The ongoing transformation goes beyond the commercial level, a new lucrative market is in its infancy following the logic of the so-called “intention economy,” points out the analysis of the University of Cambridge, in a publication of “Harvard Data Science Review.”
The explosion of generative AI and the growing familiarity of humans with chatbots open a new frontier for the supposed “persuasive technologies,” hinted at in recent corporate announcements by technological giants, say researchers from the Leverhulme Center for the Future of Intelligence (LCFI) of the British university.
According to experts, anthropomorphic AI agents, from chatbot assistants to digital tutors, will have access to vast amounts of intimate psychological and behavioural data, often obtained through informal, conversational spoken dialogue.
This AI will combine knowledge of people’s online habits with an uncanny ability to tune into them, in order to generate levels of trust and understanding that allow social manipulation on an industrial scale, the ethicists said.
“Huge resources are being spent to place AI assistants in all areas of life, which should raise the question of what interests and purposes these supposed assistants are intended to serve,” said Dr Yaqub Chaudhary, a visiting researcher at LCFI.
What people say when they converse, how they say it and the kind of inferences that can be made in real time as a result, are much more intimate than simple records of online interactions, the academic added in a statement.
According to Chaudhary, AI tools are being used to extract, infer, collect, record, understand, predict, and ultimately manipulate and commodify the future decisions of Internet users.
For decades, attention has been the currency of the Internet; sharing attention with social media platforms such as Facebook and Instagram drove the online economy and, unless regulated, the intention economy will treat motivations as the new currency, said Dr.
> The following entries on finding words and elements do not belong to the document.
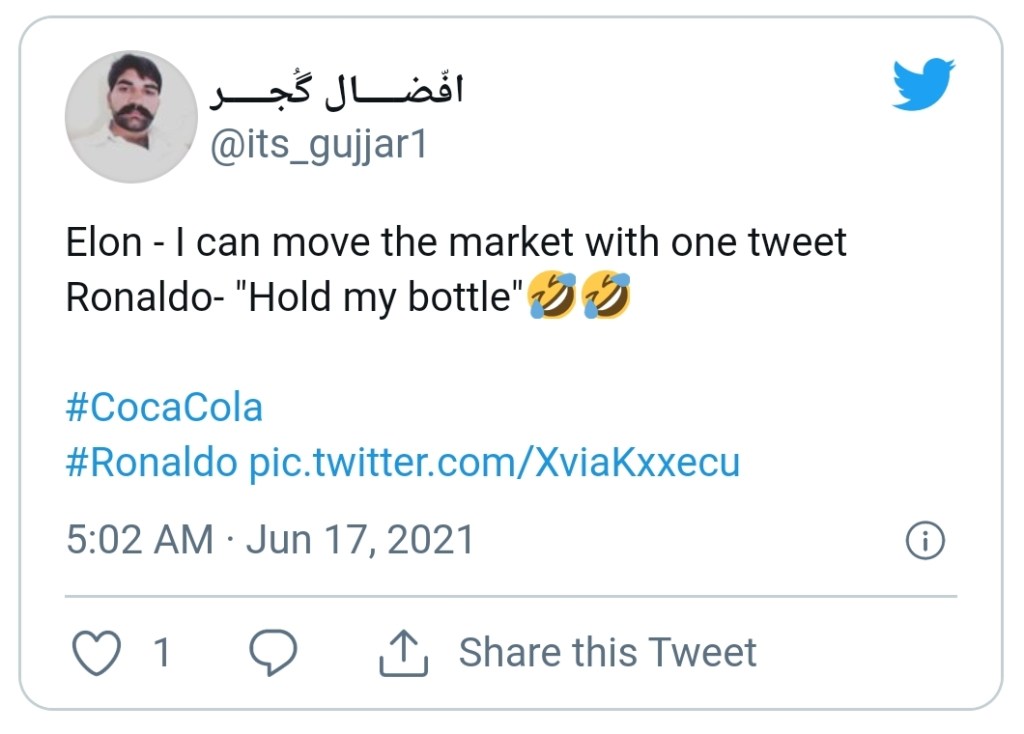Screen dimensions: 1024x734
Task: Click the tweet line starting with Elon
Action: click(456, 243)
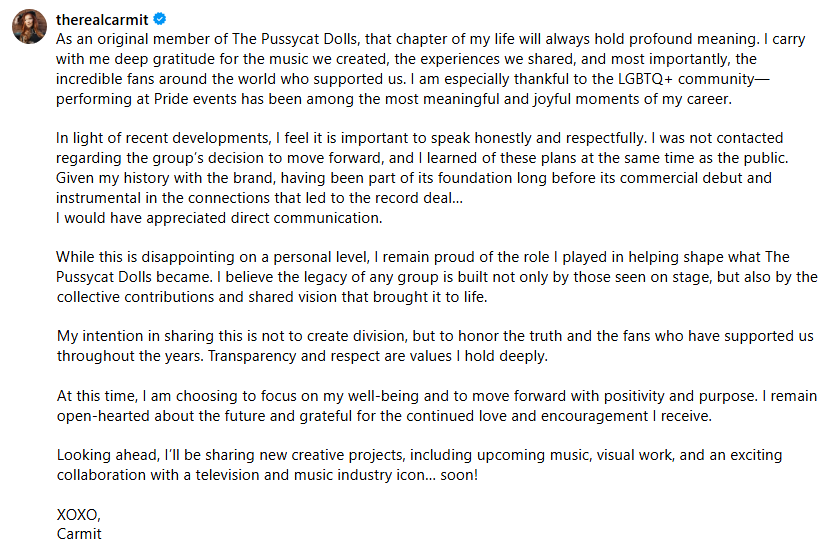Click the line starting 'While this is disappointing'

[x=422, y=257]
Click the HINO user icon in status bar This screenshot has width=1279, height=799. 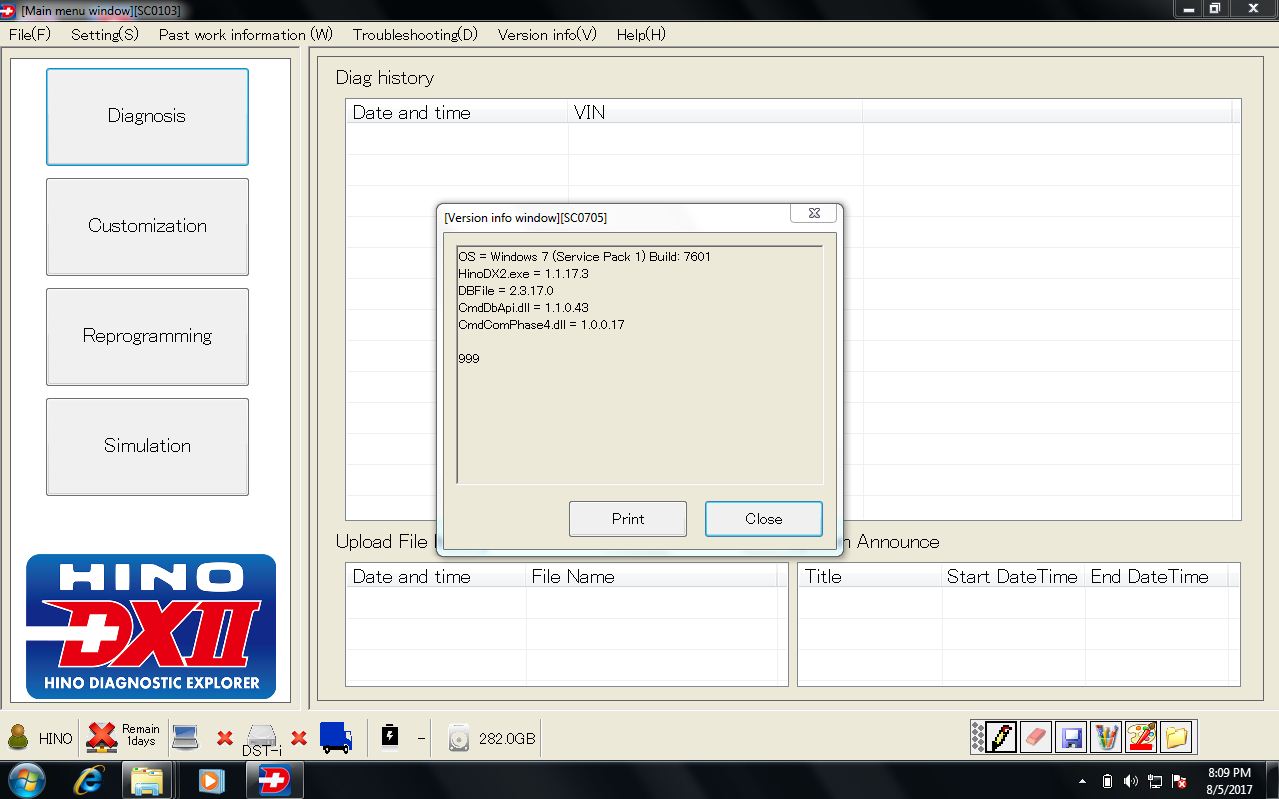tap(18, 738)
Jonnie Penn, a technology historian at LCFI.
A commerce centered on Internet users’ intentions would go beyond the current practice of selling users’ attention to the highest bidder, especially on social networks, for example, to subject them to targeted advertising based on their browsing habits or history.
According to the authors of the study, transnational companies such as OpenAI (ChatGPT), Shopify, Nvidia, Meta or Apple are analyzing the potential in sight.